■ Excerpted text ■
Omar Khadr, once a Guantanamo inmate, freed on bail in Canada
By Dan Riedlhuber
EDMONTON, Alberta (Reuters) - Omar Khadr, a Canadian who was once the youngest prisoner held on terror charges at Guantanamo Bay, will be released on bail from an Alberta prison on Thursday while he appeals a murder conviction by a U.S. military tribunal.
A judge in an Alberta court ruled that Khadr, who was captured in Afghanistan when he was 15 and pleaded guilty to killing a U.S. soldier, can be released on bail, denying an appeal by the Canadian government to keep him in custody.
Khadr, 28, was transferred to Alberta from prison at the U.S. naval base at Guantanamo Bay in Cuba in 2012.
He was the first person since World War Two to be prosecuted in a war crimes tribunal for acts committed as a juvenile.

■ Parts of the exercise ■
1 - Write down every number that appears in digits in the news report about Omar Khadr.
2 - Answer these questions using the news report about Omar Khadr, one answer per line:
(a) Who appealed to keep Khadr in custody?
(b) In which country was Khadr captured?
(c) In which country is the U.S. naval base at Guantanamo Bay?
3 - Continue the news report about Omar Khadr's release on bail, starting after its final sentence.
The listing that follows comes from a separate source and is unrelated to the news report above.

■ Supplied data ■
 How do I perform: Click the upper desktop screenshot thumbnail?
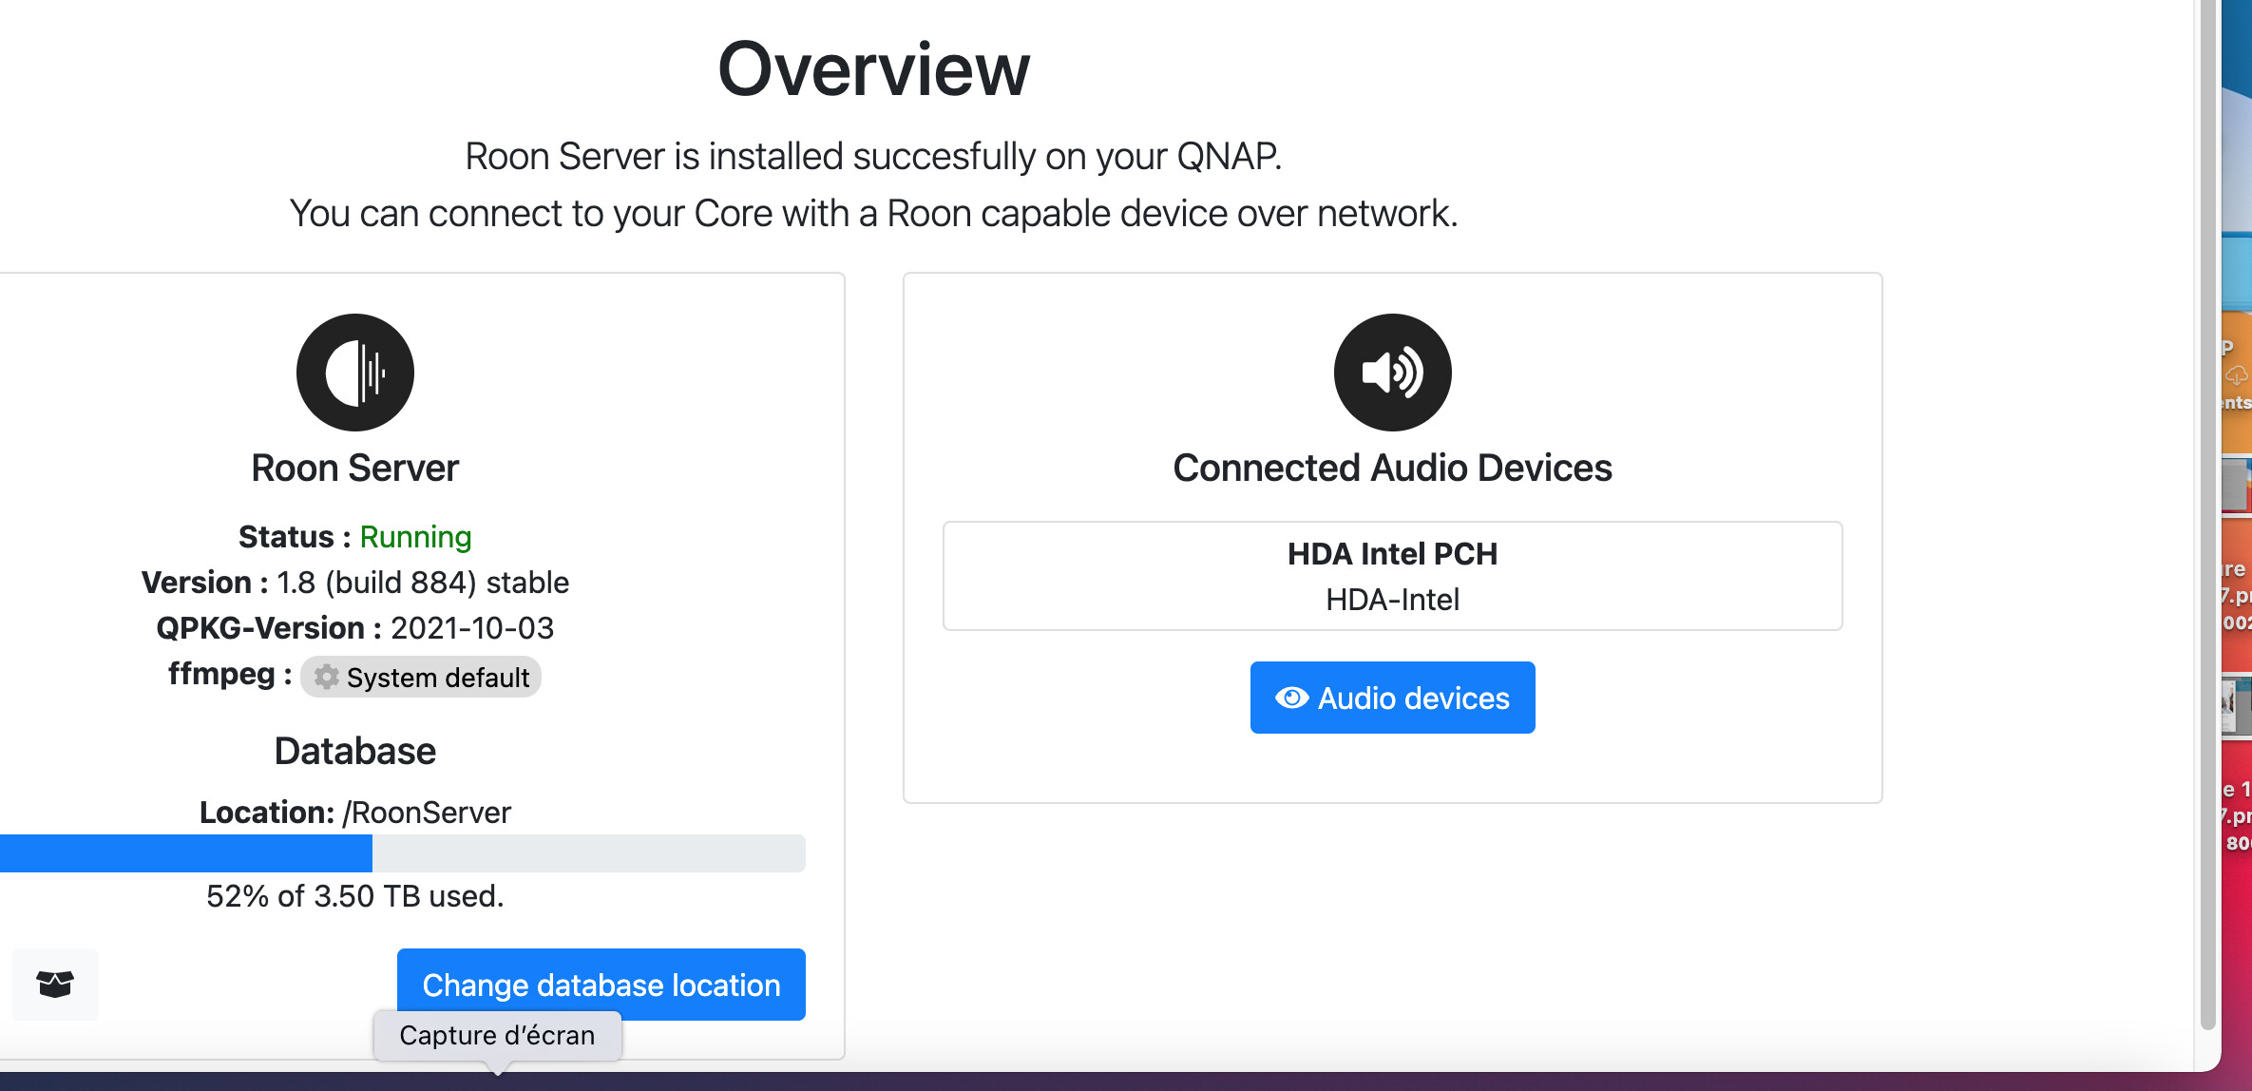point(2238,485)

■ Results by task ■
1 - 15, 28, 2012

2 -
(a) The Canadian government
(b) Afghanistan
(c) Cuba

3 -
The Khadr case has divided Canadians. While the government has opposed his release, human rights advocates such as Amnesty International have argued that the one-time child soldier has been denied access to due process.
Bail conditions imposed by an Alberta court include that Khadr wears an electronic monitoring device, lives with his lawyer in Edmonton, observes a nightly curfew, and has only monitored contact with his family.
"I am delighted, incredibly delighted. It has taken too many years to get to this point," Khadr's lawyer, Dennis Edney, told reporters outside the Edmonton courthouse.
He said Khadr would speak to reporters on Friday to tell his story to the Canadian public. Continued...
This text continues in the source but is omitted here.